[Item position entries]
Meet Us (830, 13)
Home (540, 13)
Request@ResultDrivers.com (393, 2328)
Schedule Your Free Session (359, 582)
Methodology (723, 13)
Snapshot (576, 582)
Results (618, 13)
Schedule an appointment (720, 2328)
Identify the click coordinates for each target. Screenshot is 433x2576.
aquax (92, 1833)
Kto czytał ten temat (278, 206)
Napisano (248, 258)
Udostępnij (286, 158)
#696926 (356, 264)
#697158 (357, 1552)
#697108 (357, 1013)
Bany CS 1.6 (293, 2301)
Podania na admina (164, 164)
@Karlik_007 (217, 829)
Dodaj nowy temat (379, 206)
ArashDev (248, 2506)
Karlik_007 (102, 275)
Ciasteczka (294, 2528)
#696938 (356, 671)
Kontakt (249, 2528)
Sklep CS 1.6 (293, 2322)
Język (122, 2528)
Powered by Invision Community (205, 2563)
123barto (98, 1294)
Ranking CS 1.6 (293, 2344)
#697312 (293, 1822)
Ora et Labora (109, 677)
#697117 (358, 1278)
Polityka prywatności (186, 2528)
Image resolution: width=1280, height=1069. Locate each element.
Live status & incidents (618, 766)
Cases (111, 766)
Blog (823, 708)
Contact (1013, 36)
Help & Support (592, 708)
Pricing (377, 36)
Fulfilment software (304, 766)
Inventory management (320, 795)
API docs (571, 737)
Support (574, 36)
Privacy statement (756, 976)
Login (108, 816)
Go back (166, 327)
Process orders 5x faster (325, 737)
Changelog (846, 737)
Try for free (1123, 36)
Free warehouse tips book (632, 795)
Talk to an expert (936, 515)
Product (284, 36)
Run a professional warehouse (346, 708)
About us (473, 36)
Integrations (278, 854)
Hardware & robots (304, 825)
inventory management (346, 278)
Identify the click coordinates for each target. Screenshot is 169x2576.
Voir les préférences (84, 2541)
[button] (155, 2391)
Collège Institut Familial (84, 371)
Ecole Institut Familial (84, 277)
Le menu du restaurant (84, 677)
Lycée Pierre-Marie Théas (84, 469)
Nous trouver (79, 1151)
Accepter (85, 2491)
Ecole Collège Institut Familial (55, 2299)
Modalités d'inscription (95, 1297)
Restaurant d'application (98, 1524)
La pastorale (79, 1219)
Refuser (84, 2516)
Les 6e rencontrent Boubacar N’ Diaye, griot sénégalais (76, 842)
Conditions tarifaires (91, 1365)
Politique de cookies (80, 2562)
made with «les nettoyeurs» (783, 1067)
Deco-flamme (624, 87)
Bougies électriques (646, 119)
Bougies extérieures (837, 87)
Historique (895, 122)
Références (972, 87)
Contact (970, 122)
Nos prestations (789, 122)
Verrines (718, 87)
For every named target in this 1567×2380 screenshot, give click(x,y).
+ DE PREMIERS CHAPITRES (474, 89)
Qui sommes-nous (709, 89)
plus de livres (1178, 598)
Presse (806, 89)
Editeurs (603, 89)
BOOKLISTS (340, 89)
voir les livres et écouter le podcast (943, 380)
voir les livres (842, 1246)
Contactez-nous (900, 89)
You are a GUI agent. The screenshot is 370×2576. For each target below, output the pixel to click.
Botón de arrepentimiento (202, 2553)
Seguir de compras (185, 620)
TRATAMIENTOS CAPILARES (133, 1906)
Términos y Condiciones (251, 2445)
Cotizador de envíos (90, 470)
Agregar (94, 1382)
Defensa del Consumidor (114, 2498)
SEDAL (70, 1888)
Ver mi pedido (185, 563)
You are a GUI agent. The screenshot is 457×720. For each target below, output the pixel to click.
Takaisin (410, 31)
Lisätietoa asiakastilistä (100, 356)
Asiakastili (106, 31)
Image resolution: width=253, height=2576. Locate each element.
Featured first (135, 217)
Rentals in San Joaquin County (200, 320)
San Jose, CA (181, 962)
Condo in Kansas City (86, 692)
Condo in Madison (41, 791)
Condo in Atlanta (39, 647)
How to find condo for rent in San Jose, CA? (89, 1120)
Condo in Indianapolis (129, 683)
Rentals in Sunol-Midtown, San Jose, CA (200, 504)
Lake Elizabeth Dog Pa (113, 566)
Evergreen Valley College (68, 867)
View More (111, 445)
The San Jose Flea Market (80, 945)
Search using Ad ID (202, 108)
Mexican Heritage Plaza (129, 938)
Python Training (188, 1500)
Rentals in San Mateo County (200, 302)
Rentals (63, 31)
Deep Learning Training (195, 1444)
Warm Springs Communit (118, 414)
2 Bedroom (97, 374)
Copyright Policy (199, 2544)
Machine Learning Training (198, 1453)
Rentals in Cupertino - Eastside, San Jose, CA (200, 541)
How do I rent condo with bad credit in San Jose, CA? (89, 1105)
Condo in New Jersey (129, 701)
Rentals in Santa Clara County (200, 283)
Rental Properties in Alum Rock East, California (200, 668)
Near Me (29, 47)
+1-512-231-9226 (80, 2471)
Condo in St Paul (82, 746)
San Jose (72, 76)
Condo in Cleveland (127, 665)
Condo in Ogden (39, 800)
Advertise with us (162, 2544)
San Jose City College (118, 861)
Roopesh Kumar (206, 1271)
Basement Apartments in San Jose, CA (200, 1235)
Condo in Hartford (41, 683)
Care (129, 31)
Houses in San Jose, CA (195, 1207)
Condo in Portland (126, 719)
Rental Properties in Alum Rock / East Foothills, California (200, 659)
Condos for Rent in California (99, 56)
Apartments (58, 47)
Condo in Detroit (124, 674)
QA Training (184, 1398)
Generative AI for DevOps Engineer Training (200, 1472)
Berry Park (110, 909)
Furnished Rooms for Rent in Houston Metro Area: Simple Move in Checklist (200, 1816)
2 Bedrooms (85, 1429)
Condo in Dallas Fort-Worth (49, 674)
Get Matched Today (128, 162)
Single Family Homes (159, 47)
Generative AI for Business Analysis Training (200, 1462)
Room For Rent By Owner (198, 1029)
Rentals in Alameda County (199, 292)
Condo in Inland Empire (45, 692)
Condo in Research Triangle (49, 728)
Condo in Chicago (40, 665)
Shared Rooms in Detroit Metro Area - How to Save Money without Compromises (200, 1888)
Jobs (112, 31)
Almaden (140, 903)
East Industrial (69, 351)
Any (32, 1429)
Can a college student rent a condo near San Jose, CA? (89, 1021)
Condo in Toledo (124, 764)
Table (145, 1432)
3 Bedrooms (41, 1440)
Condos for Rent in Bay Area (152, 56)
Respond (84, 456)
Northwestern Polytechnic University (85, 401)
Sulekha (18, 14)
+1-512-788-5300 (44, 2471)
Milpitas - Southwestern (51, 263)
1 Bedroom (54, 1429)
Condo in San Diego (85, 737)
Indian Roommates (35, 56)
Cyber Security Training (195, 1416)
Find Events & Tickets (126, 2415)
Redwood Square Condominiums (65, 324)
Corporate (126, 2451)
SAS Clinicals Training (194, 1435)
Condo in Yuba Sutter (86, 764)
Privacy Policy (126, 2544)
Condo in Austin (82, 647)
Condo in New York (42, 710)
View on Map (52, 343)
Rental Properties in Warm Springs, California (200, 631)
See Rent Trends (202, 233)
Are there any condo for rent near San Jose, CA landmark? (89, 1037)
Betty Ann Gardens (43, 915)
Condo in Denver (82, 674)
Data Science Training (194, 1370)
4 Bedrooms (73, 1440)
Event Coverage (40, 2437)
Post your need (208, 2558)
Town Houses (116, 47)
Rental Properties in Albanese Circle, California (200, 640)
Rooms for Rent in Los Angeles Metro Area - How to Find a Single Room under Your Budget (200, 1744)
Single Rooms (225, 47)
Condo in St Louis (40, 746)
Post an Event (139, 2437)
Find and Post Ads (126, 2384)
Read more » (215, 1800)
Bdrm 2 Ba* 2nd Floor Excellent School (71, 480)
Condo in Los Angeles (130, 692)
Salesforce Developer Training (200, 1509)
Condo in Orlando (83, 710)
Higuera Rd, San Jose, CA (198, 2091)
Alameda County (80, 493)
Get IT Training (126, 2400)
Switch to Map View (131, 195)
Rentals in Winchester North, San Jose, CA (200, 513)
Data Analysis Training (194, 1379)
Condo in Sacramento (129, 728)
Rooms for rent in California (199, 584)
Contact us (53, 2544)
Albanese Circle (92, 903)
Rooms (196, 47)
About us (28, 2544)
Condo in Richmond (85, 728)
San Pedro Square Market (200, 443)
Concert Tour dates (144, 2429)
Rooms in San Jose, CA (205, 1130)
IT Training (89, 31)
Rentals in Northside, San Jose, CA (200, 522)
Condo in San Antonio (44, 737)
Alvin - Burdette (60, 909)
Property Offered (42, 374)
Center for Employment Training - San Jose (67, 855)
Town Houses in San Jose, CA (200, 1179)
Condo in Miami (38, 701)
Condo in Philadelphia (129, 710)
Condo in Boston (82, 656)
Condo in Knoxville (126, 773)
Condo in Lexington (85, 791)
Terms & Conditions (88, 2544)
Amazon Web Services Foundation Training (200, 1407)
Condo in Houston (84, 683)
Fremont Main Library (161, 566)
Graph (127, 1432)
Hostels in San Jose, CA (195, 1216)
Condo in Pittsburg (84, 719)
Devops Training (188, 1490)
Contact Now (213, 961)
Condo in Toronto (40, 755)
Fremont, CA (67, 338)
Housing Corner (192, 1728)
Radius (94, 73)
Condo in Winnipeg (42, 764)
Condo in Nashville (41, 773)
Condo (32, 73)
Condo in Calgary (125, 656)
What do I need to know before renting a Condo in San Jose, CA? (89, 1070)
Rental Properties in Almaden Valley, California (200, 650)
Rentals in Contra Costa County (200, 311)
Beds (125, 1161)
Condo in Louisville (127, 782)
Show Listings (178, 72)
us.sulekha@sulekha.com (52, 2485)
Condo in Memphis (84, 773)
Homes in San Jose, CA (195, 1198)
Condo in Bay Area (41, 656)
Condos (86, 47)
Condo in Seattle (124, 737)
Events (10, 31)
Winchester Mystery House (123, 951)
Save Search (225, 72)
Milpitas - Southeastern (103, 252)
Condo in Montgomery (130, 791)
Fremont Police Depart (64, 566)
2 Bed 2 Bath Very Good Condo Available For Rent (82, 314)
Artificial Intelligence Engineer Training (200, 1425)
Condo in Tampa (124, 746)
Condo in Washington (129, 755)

## What to produce
Rewrite the entries from the line containing "Condo in Nashville (41, 773)" through the line containing "2 Bed 2 Bath", inclusive, substituting "Save This Search" for "Save Search" and leaving everything else unchanged.

## Finished task
Condo in Nashville (41, 773)
Condo (32, 73)
Condo in Calgary (125, 656)
What do I need to know before renting a Condo in San Jose, CA? (89, 1070)
Rental Properties in Almaden Valley, California (200, 650)
Rentals in Contra Costa County (200, 311)
Beds (125, 1161)
Condo in Louisville (127, 782)
Show Listings (178, 72)
us.sulekha@sulekha.com (52, 2485)
Condo in Memphis (84, 773)
Homes in San Jose, CA (195, 1198)
Condo in Bay Area (41, 656)
Condos (86, 47)
Condo in Seattle (124, 737)
Events (10, 31)
Winchester Mystery House (123, 951)
Save This Search (225, 72)
Milpitas - Southeastern (103, 252)
Condo in Montgomery (130, 791)
Fremont Police Depart (64, 566)
2 Bed 2 Bath Very Good Condo Available For Rent (82, 314)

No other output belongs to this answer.